9/18/2011

Chinese Protesters Accuse Solar Panel Plant of Pollution

By Sharon LaFraniere

BEIJING — In a fresh indication of growing public anger over pollution, hundreds of demonstrators in the eastern Chinese province of Zhejiang on Sunday were camped outside a solar panel manufacturing plant that stands accused of contaminating a nearby river.
The demonstration was the latest move in a four-day protest that has sometimes turned violent.
The unrest began Thursday, when about 500 residents gathered outside the plant, in Haining, roughly 80 miles southwest of Shanghai. Some protesters stormed the five-year-old factory compound, overturning eight company vehicles, smashing windows and destroying offices. The next day, four police cars were damaged.
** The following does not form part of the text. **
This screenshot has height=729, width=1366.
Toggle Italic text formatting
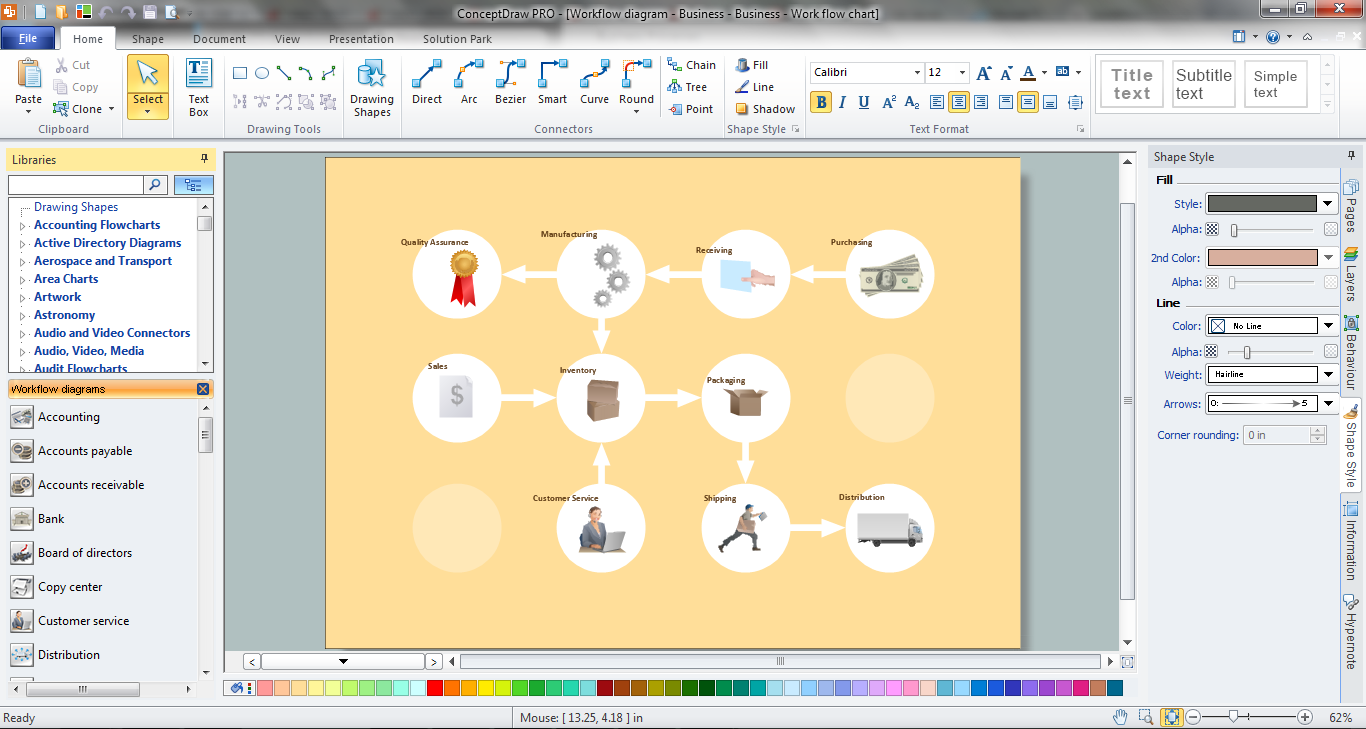click(x=842, y=102)
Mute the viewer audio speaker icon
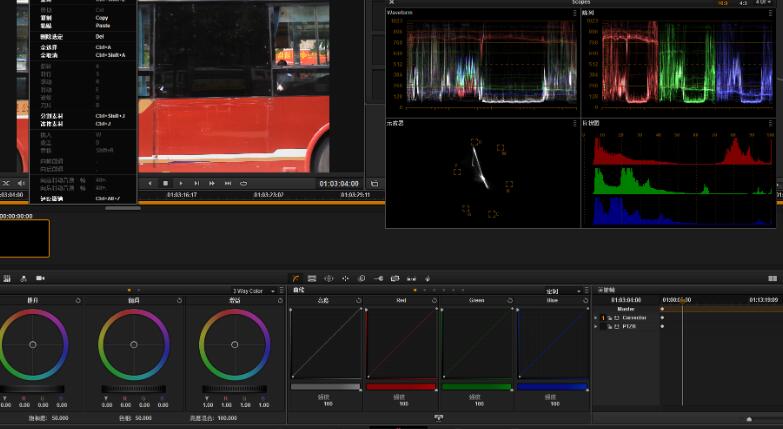The image size is (783, 429). point(22,183)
The factory is owned by JinkoSolar Holding Company, a Chinese firm with more than 10,000 employees that is listed on the New York Stock Exchange and reported total revenue in the second quarter of 2.3 billion renminbi, or about $360 million. Some investment analysts described the company last year as a promising upstart in the solar-energy products business.
“Return our lives to us, stay away from Jinko,” read one protest banner that was photographed by a news agency. Company officials could not be reached for comment on the unrest.
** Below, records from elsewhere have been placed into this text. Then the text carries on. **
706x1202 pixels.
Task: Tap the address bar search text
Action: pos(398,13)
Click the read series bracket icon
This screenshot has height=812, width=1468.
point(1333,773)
According to Chinese news reports, residents claimed runoff from solid waste laced with fluoride and improperly stored at the plant had been swept into the nearby river after heavy rainfall on Aug. 26. They said that a sea of dead fish rose to the surface, covering hundreds of square yards of water. Pigs whose sties had been washed with river water also were reported to have died. The state-run China News Agency reported that government inspectors later found that the water contained 10 times the acceptable amount of fluoride.
The Haining demonstrations follow a mass demonstration last month in Dalian, in northeast China, in which 12,000 people protested a new chemical plant that produces paraxylene, a toxic chemical used to make polyester products. Government officials promised to relocate the plant after the protest, one of China’s largest in nearly three years.
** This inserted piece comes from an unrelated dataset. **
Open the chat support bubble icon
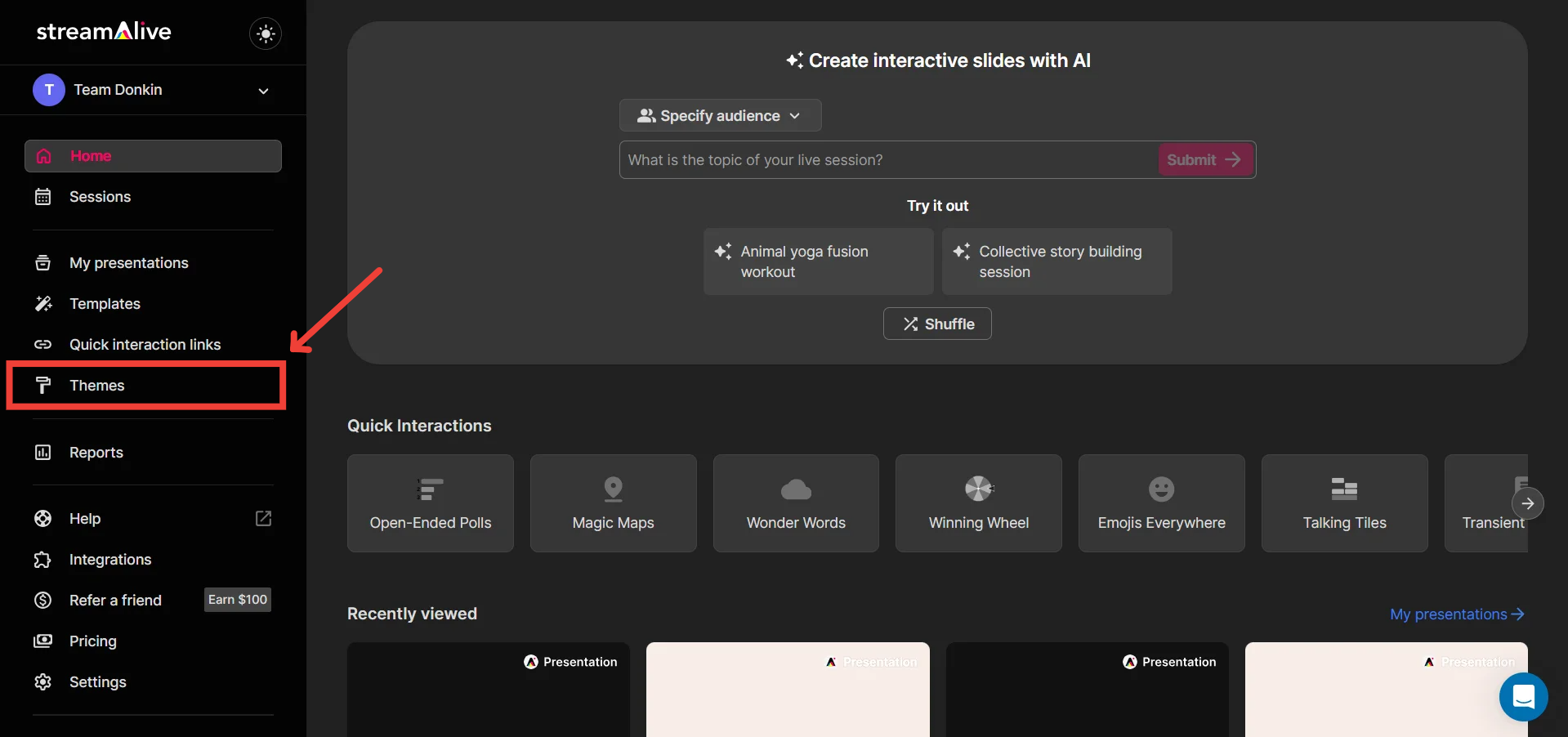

Ma Jun, the director of the nonprofit Institute of Public and Environmental Affairs in Beijing, said in an interview last month that protests over pollution are on the rise.
“People have a growing awareness of the damage caused by environmental pollution and a growing sense of rights,” he said. “There are an increasing number of cases that can be characterized as ‘not in my backyard.’ ”
According to Chinese news reports, the Zhejiang solar-panel plant had been faulted for improper waste disposal in April, and the government had ordered the company to suspend production until it constructed a facility to store solid waste safely.
The factory sits just more than 100 yards from an elementary school, and about 300 yards from a kindergarten, reported National Business Daily, a newspaper based in Beijing. A few protesters were reported to have been arrested on charges of theft or vandalism.
In one sign of the government’s growing concern over the potential of Twitter-like microblogs in China to stir unrest, a 33-year-old resident was arrested on charges of posting false rumors that 31 people had developed cancer and that six were stricken with leukemia in the nearby village of Hongxiao, which is close to the plant and has a population of 3,300.
The authorities said only six villagers had been given a diagnosis of cancer since the start of last year.
Meanwhile in Beijing, Chinese regulatory authorities curtailed a popular television talent show known in English as “Super Girl,” saying it exceeded the limit on broadcasting time. The show, similar in format to “American Idol” and highly rated by Chinese audiences, involves online voting via text messaging or other means to select a winning singer.
Li Hao, a spokesman for Hunan Satellite Television, said this weekend that the show, whose Chinese name can be translated as Happy Girl, would be replaced by programs that address social morality, public safety and “practical information about housework.”